Consolidation forecast archive.
U.S. Temperature and precipitation probability of exceedence forecasts.
Forecast description.
These forecasts are produced by a linear regression technique called 'Ensemble Regression' Ensemble
regression treats all members of a forecast ensemble as a potential solution to the problem. In a
single model ensemble, all members are considered to be equally likely to be the 'best' . In a
multi-model ensemble, the members from the more skillful models are assumed to be more likely to
occur. The ensemble regression procedure assumes that the conditional error distribution for the
best member (that is, the expected errors between the closest solution and the observation) are about
the same regradless of which model produced it. The ensemble regression procedure derives a least
squares solution to the entire ensemble set from the standpoint of minimizing the expected errors
between the best member and the observation.

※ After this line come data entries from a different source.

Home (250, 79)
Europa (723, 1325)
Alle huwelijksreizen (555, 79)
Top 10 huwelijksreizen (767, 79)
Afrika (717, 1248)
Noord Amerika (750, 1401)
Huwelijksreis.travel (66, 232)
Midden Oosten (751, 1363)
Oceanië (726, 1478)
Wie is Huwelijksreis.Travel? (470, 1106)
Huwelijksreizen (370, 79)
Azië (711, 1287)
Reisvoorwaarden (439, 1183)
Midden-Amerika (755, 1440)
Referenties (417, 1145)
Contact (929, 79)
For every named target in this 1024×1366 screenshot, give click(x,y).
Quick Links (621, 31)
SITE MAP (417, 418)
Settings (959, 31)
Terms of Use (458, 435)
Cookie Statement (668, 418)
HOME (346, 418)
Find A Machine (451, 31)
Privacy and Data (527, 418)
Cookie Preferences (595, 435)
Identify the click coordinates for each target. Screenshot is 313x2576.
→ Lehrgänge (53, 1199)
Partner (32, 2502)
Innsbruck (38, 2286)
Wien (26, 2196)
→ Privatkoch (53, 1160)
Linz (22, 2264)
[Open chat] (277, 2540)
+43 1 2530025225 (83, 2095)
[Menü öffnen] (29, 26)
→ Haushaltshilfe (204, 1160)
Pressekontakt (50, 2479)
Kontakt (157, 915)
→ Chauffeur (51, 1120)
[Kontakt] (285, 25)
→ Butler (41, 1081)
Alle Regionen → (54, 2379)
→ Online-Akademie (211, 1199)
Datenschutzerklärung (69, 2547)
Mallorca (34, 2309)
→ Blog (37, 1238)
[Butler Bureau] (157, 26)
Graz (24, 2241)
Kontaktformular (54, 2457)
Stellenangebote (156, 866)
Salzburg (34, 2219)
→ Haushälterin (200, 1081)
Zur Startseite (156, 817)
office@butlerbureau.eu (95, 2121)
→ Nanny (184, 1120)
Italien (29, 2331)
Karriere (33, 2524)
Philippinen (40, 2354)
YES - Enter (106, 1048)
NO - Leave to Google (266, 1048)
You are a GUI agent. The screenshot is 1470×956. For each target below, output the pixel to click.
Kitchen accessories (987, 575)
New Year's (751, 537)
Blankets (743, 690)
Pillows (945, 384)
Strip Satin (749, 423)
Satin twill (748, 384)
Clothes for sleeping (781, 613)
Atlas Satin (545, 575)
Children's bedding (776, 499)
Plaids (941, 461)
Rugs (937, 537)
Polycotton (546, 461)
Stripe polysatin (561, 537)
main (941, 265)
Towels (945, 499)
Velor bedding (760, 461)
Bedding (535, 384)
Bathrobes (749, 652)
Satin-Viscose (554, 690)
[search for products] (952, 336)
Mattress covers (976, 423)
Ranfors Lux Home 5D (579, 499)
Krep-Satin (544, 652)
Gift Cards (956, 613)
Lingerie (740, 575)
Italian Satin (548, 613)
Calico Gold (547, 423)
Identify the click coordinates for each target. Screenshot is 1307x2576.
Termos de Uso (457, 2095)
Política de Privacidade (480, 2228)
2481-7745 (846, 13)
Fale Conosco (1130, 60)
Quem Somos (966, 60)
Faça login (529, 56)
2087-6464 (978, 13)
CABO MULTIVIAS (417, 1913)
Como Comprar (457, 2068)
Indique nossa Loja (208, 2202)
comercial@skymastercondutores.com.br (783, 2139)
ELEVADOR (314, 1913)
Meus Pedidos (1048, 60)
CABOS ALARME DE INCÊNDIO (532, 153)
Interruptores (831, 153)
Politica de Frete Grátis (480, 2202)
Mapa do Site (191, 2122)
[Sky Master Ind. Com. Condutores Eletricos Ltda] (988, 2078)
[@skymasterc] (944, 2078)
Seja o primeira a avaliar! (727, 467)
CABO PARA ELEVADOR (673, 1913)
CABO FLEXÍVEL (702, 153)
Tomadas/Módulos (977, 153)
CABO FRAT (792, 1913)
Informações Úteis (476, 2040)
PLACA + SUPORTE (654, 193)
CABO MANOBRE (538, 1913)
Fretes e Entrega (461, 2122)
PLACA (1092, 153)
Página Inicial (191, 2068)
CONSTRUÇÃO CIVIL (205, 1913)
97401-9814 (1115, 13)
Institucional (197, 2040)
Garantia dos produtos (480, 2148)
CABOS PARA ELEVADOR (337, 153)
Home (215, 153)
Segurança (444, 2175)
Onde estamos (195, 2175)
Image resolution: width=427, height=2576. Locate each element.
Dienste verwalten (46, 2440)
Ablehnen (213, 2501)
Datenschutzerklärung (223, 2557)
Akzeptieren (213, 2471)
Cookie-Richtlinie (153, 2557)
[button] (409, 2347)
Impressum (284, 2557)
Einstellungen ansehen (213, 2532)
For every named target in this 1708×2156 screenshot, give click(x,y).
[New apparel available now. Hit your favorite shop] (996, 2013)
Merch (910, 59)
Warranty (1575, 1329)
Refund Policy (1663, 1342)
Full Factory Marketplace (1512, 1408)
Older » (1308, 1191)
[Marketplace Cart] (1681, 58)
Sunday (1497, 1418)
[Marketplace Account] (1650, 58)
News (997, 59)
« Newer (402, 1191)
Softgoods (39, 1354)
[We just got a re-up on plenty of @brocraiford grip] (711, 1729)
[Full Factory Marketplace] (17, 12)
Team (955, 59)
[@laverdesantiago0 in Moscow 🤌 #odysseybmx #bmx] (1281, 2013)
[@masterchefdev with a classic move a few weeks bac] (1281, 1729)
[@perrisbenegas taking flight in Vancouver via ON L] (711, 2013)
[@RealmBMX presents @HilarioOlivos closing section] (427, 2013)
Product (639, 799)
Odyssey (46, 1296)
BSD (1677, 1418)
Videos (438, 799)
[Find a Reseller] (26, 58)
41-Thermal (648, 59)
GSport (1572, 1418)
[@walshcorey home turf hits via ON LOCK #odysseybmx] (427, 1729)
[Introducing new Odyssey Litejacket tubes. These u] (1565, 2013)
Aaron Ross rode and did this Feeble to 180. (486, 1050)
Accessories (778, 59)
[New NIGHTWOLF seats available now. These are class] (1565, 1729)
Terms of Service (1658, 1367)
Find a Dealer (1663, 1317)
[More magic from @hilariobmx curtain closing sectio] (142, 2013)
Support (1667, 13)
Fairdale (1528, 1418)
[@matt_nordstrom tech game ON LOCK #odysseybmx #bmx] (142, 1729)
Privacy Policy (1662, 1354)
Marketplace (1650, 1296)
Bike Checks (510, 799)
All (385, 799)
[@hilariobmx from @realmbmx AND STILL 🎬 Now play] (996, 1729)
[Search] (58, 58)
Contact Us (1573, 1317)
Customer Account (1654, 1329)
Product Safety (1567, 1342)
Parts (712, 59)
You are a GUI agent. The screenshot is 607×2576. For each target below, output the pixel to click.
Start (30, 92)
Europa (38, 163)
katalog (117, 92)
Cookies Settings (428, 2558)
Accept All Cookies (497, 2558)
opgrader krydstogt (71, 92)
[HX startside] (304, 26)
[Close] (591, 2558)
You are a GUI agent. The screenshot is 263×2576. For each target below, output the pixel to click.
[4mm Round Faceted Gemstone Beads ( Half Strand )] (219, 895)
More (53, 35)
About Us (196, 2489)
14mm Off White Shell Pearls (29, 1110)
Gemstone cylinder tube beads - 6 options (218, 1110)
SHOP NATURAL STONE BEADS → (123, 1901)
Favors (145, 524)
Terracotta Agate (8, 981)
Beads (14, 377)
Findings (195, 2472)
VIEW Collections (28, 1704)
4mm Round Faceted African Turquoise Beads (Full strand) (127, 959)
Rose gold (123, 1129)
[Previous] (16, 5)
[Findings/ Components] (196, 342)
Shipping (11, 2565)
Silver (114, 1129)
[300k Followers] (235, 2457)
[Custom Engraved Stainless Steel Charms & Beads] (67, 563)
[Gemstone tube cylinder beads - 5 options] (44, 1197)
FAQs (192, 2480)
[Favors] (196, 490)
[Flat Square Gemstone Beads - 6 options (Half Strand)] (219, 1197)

File names and variable ids.
File names.
There are two types of archive files, hindcast and operational forecasts. A hindcast file contains a
'clean' set of retrospective forecasts. These forecasts are generally made in research mode from
historical data. The “operational forecast” files contain the data issued in real time, and
may including any variations in procedures or even errors, if those forecasts were officially 'issued'.
Hindcast datasets are identified by a data identifier (ID). Operational forecast datasets are identified
by the element followed by a “.operational” suffix in the dataset name.
File format.
Files for the 102 climate divisions are in ASCII format in a simple spreadsheet format. Data are
grouped by the order in which the forecasts were issued. Forecasts are typically for 102 forecast
divisions based on the NCDC climate division data, and are for three month seasons.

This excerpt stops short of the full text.